James Price Point and fight to protect Kimberley from the new gas

Ten years ago, Western Australian firm Woodside Energy and its joint venture partners exited an $80 billion LNG demonstration project at Walmadany (James Price Point). It took one of the most effective environmental campaigns in Australian history to win. Traditional guardians and the local community, with national and international support, protected the Kimberley Coast from the world’s largest gas refineries and subsequent industrialization.
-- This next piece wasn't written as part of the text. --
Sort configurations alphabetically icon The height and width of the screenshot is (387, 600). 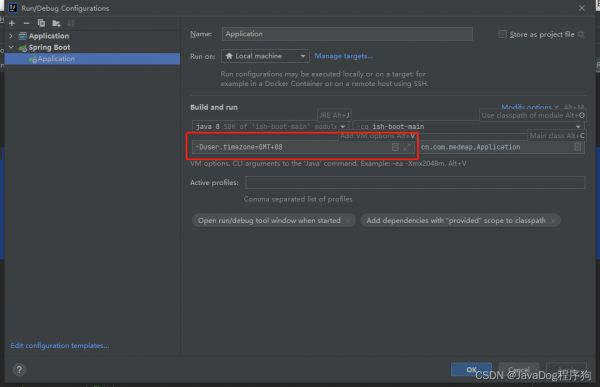pos(71,24)
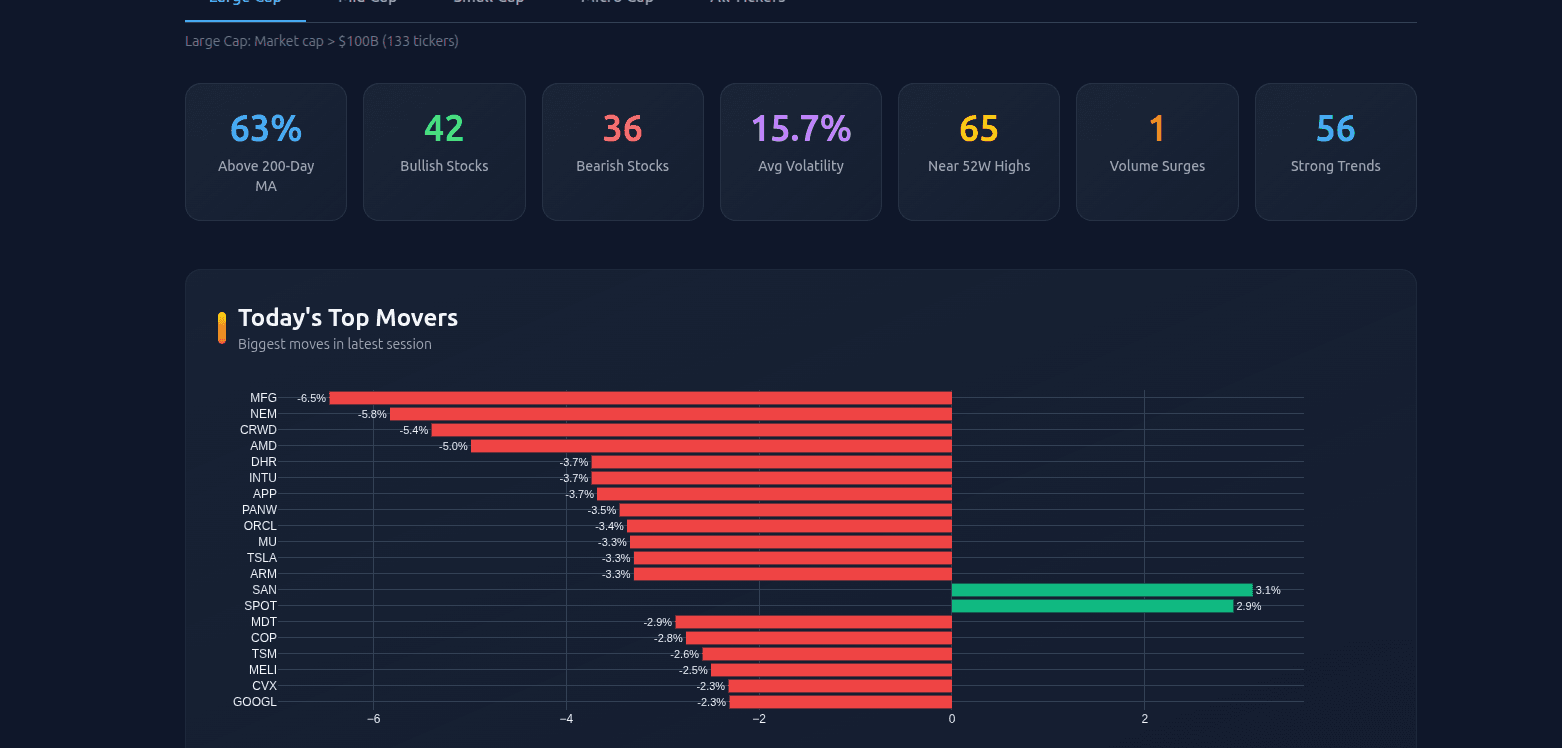Return to the Large Cap tab

(x=245, y=3)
Walmadany, with its endangered monsoon forests, beaches of nesting turtles, bilbies, and the world’s largest fossilized dinosaur footprints, was saved. Its many midges, song records, burial sites and priceless Aboriginal heritage were protected by 30 square kilometers of concrete and the adjacent perimeter was defended from becoming a 50 square kilometer “dead zone” as described in government reports.

“Protect Songlines” – Appeal from Traditional Secretaries Phillip Roe, Eric Hunter and Richard Hunter © Damian Kelly

Ten years later, the fossil fuel industry is back, determined to burn every last molecule of methane, no matter the cost to our climate and the risks and damage to the world’s most important natural refuges.

I’ve been here before. The fossil fuel industry will stop at nothing to make outrageous profits, regardless of the damage to ecosystems, water reserves, and climate. we have no choice; We must continue to fight together until the region is protected.

The new battle is to prevent the world-famous landscape of the Kimberley from turning into a cracking inferno. Oil and gas companies want to build vast gas fields on land in the Kimberley Canning Basin, which would require thousands of wells to feed an export pipeline. Buru Energy is marking a National Heritage-listed floating LNG facility in King Sound – a vast expanse of the last stronghold of the endangered freshwater sawfish, replete with mangrove systems and rich mudflats that support saltwater crocodiles and crocodilians. The Martuwarra Fitzroy, a National Heritage-listed river, flows into King Sound, creating a rich ecosystem with one of the highest tides in the world.

Oil and gas exploration well platform encroaching on mangrove system King Sound © Damian Kelly

If fracking continues, carbon pollution could be more than twice Australia’s energy Paris Agreement carbon budget. The Kimberley Conservation Society has been holding back the fracking tide by raising awareness, leading protests, putting pressure on government, and sending tens of thousands of requests to the Environmental Protection Agency and Industry Accountability Authority.

Woodside and its joint venture partners, with BP the biggest backer, are out again in the show basin, focusing on drilling around Scott Reef, 400km off the Kimberley coast. This time they want to transport the gas, which has a high carbon dioxide content, to Pilbara for processing at existing facilities. The gas plant will release a carbon bomb of six billion tons of carbon dioxide over its lifetime. An oil spill would devastate Scott’s Reef and threaten the pygmy whales that travel here annually.

Kimberley locals welcomed the ‘Rainbow Warrior’, who visited Broome to support the ‘Whales Not Woodside’ campaign, keeping Browse Basin gas in the land and stopping hydraulic fracturing in the Kimberley.

Having the Rainbow Warrior here and sharing information about our campaigns in the Kimberley and abroad, and hearing about the concerns of traditional owners about climate change was an event that galvanized us all. A decade ago, the Kimberley community rallied to shut down the proposed Woodside LNG demonstration terminal at James Price Point. We won.

Now, we’re ready to once again show the strength of the force against Buru Energy, letting them know that the community is behind us, and we won’t stand up for their new plans.